**EXERCISE A**: From the XRP market analysis, extract the passage starting at the words "If none of the" and ending after "a clearer environment.".
**EXERCISE B**: In the XRP market analysis, what date window is given for all three conditions to align?

-- PROVIDED TEXT follows --

The short positioning needs to unwind. The 9-to-1 short ratio in XRP derivatives represents a coiled spring. Any positive catalyst strong enough to push XRP higher would trigger forced covering as those short positions get liquidated. A sharp rally is mechanically possible if the catalysts align. The Evernorth Nasdaq listing, the CLARITY Act passage, the FOMC meeting outcome could each individually trigger a squeeze.
If all three conditions align in the same window (June 15-18), XRP could move significantly higher in a short period. The target range from analyst models with successful CLARITY Act passage runs from $1.50 (immediate technical resistance) to $2.20 (upper bull case scenarios).
If none of the conditions materialise, XRP likely continues lower toward $0.95 and potentially $0.80. The mispricing thesis fails. The institutional flows continue but at a slower pace as buyers wait for a clearer environment.
The Bottom Line
XRP at $1.10 with $1.5 billion in ETF inflows, a $1 billion treasury company preparing to list, JPMorgan settling on its blockchain, and a 9-to-1 short ratio sits at the most extreme disconnect between fundamentals and price action in recent crypto history.
The bull case argues this is the most mispriced token in crypto. The institutional infrastructure being built around XRP is unprecedented. The technical setup is deeply oversold. The catalyst timeline is identifiable and arriving within two weeks. The risk-reward favours patient accumulation.
The bear case argues the price is correct and the institutional flows are inadequate. The 200-week SMA broke for a reason. The CLARITY Act might fail or get delayed. The short positioning could prove justified rather than excessive. The disconnect could extend for months.
Both cases have merit. The CLARITY Act vote and the FOMC meeting in the same week will likely determine which case wins. For investors willing to accept the binary nature of the setup, XRP at $1.10 offers one of the cleaner asymmetric trades in crypto right now. For investors who prefer more certainty, waiting for the catalysts to play out before committing capital is the more conservative approach.

-- PROVIDED TEXT concluded --
-- EXERCISE DATA follows --

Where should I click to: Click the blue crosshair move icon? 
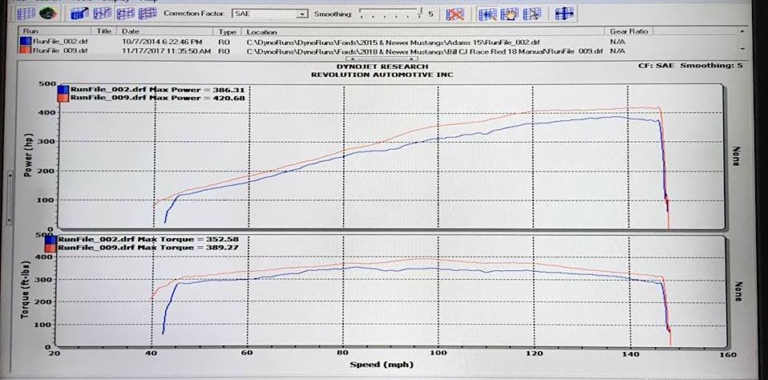point(564,14)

-- EXERCISE DATA concluded --

**RESPONSE A**:
If none of the conditions materialise, XRP likely continues lower toward $0.95 and potentially $0.80. The mispricing thesis fails. The institutional flows continue but at a slower pace as buyers wait for a clearer environment.

**RESPONSE B**: June 15-18